摘要: 背景：阿尔茨海默病(Alzheimer’s disease, AD)是全球最常见的神经退行性疾病，其典型病理特征包括脑内淀粉样蛋白(amyloid-β, Aβ)斑块沉积和Tau神经纤维缠结形成。亚临床抑郁(subsyndromal depression, SSD)在老年人群中高发，既往研究提示其与认知功能下降及AD风险增加相关。然而，SSD与Aβ状态对Tau沉积及认知功能变化的交互作用尚未得到系统阐明。方法：本研究基于阿尔茨海默病神经影像学倡议(Alzheimer’s Disease Neuroimaging Initiative, ADNI)数据库，纳入439例受试者。老年抑郁量表(Geriatric Depression Scale, GDS-15)得分1~5分的个体被定义为SSD，得分为0分者归为Non-SSD组。Aβ阳性(Aβ+)的判定标准为¹⁸F-florbetapir SUVR ≥ 1.11或¹⁸F-florbetaben SUVR ≥ 1.08。采用多元线性回归模型评估SSD与Aβ在Tau沉积及认知功能中的交互作用，并控制载脂蛋白E ε4状态、临床诊断类别、年龄、性别及受教育年限。结果：与Aβ−组相比，Aβ+组在执行功能和记忆功能方面的表现更差。进一步结果显示，SSD与Aβ在记忆功能上存在显著交互作用(P < 0.05)，提示二者可能协同加速记忆损害。在Tau沉积方面，Aβ+组在Braak I、Braak III/IV、Braak V/VI及Meta-temporal区域的SUVR均明显升高(调整后P均<0.001)。进一步结果显示，SSD与Aβ在所有Tau ROI均呈现显著交互效应，提示SSD可能在Aβ病理背景下促进Tau沉积。结论：本研究发现SSD与Aβ状态在Tau沉积和认知损害方面存在显著交互作用，支持二者在AD早期发病机制中发挥协同效应。该结果提示SSD可能是识别和干预AD高风险人群的重要临床线索。
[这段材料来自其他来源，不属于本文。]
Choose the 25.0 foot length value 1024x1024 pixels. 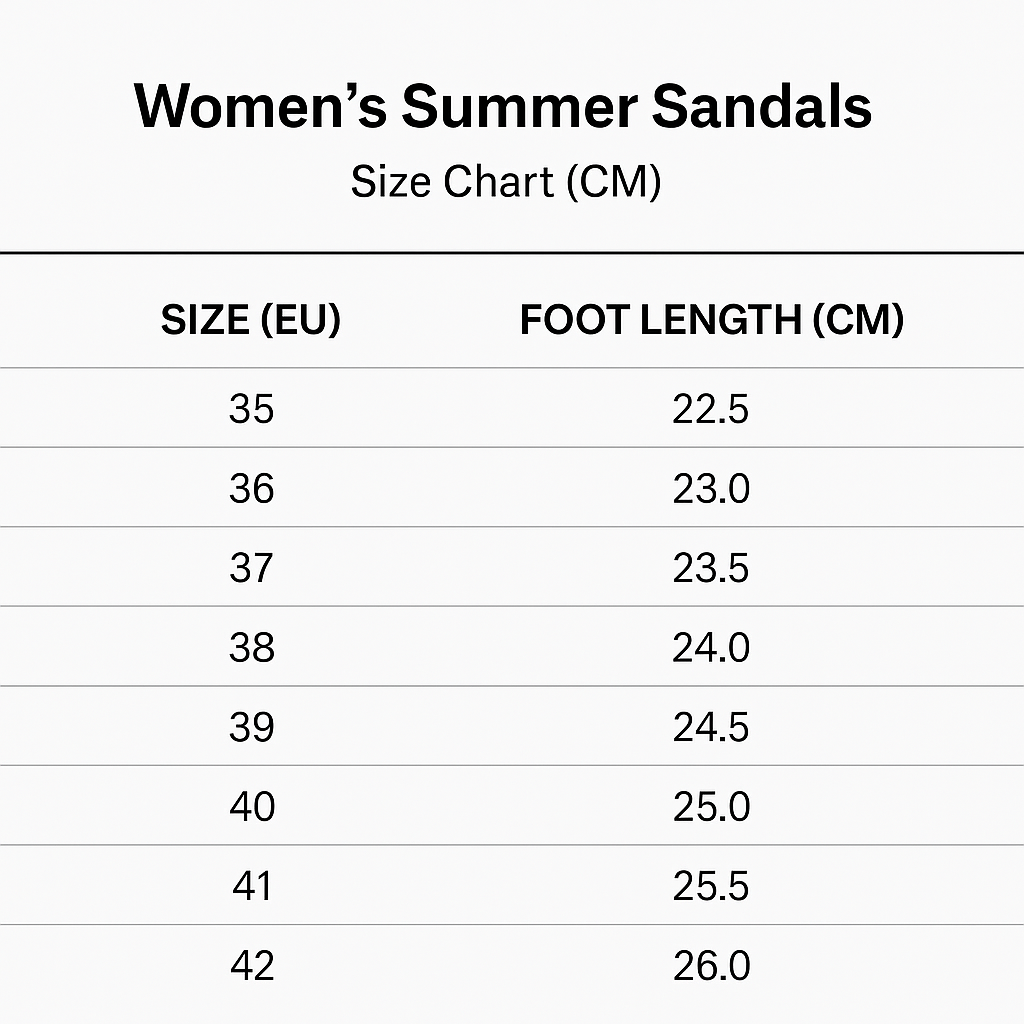pos(710,807)
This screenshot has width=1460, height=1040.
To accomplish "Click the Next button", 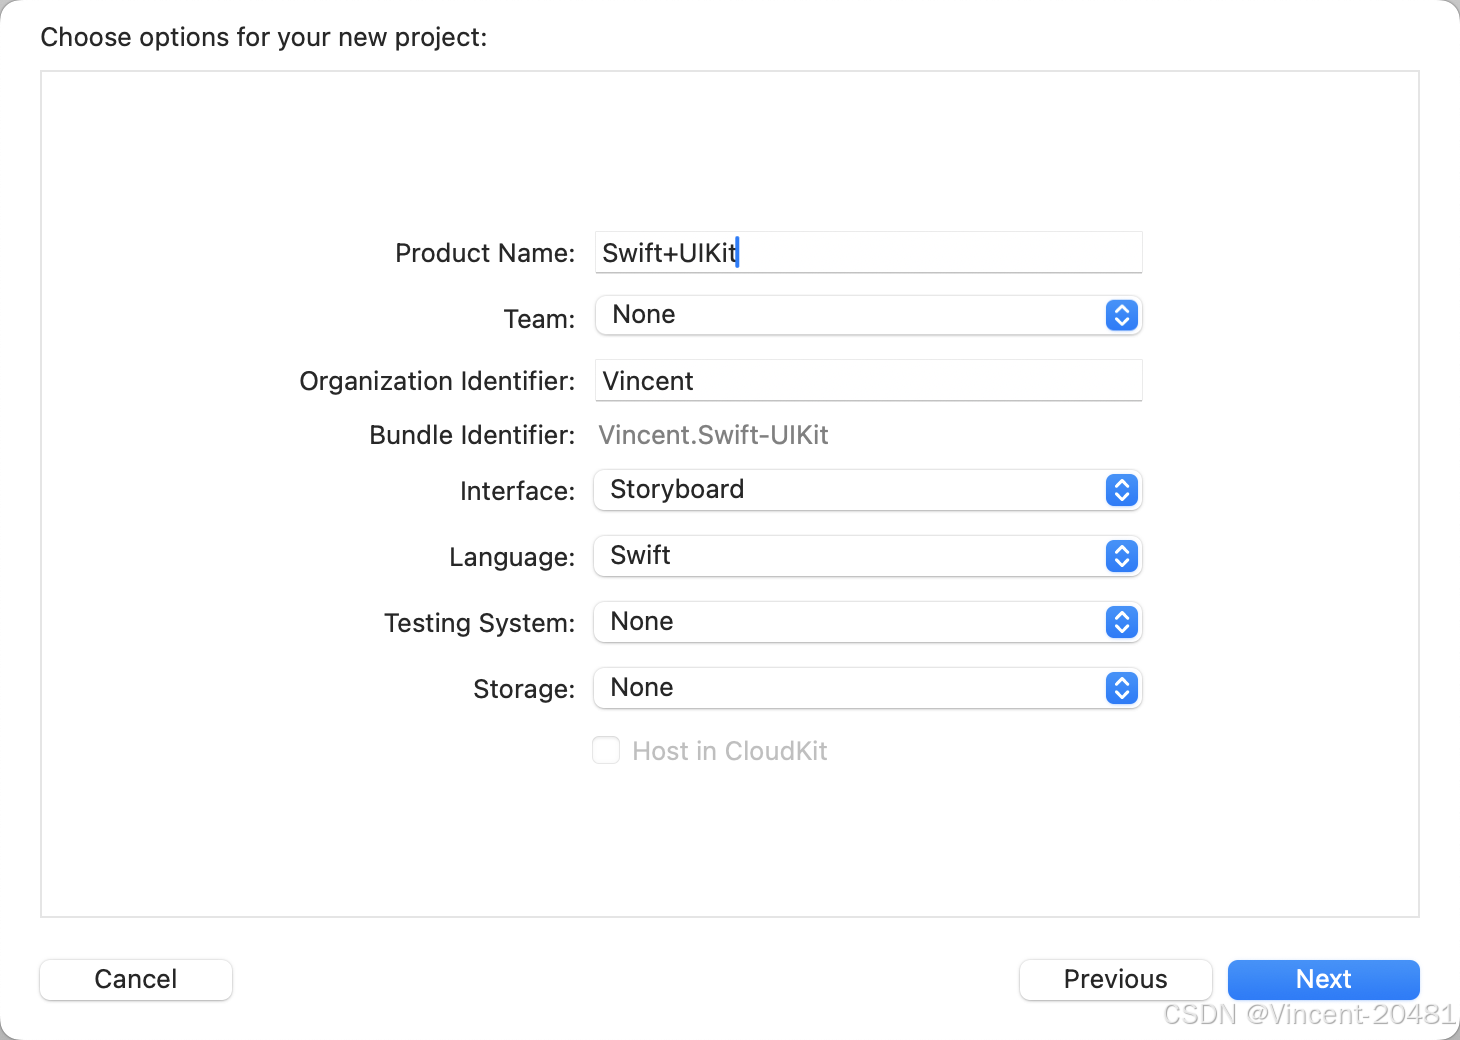I will pos(1324,979).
Abstract: Background: Alzheimer’s disease (AD) is the most common neurodegenerative disorder worldwide, characterized by amyloid-β (Aβ) plaque deposition and tau neurofibrillary tangles. Subsyndromal depression (SSD) is highly prevalent among older adults and has been associated with cognitive decline and an increased risk of AD. However, the synergistic effects of SSD and Aβ status on tau deposition and cognitive impairment remain unclear. Methods: This study utilized data from the Alzheimer’s Disease Neuroimaging Initiative (ADNI) and included 439 participants. A baseline Geriatric Depression Scale (GDS-15) score of 1~5 was used to define SSD, while a score of 0 was used to define the Non-SSD group. Aβ positivity (Aβ+) was defined as ¹⁸F-florbetapir SUVR ≥ 1.11 or ¹⁸F-florbetaben SUVR ≥ 1.08. Multiple linear regression models were applied to examine the interaction between SSD and Aβ on tau deposition and cognitive performance, adjusting for apolipoprotein E ε4 (APOE ε4) status, clinical diagnosis, age, sex, and years of education. Results: Compared with the Aβ− group, participants in the Aβ+ group showed poorer performance in executive function and memory. Moreover, a significant interaction between SSD and Aβ was observed for memory performance (P < 0.05), suggesting that SSD and Aβ may act synergistically to accelerate memory impairment. Regarding tau PET measures, Aβ+ participants exhibited significantly higher SUVRs in the Braak I, Braak III/IV, Braak V/VI, and meta-temporal regions (all adjusted P < 0.001). Further analyses demonstrated significant SSD × Aβ interactions across all tau ROIs, indicating that SSD may promote tau deposition in the presence of Aβ pathology. Conclusion: This study demonstrates significant interactive effects of SSD and Aβ status on both tau deposition and cognitive impairment, supporting a synergistic role of the two factors in the early pathogenesis of AD. These findings highlight SSD as a potential clinical marker for identifying and intervening in high-risk populations.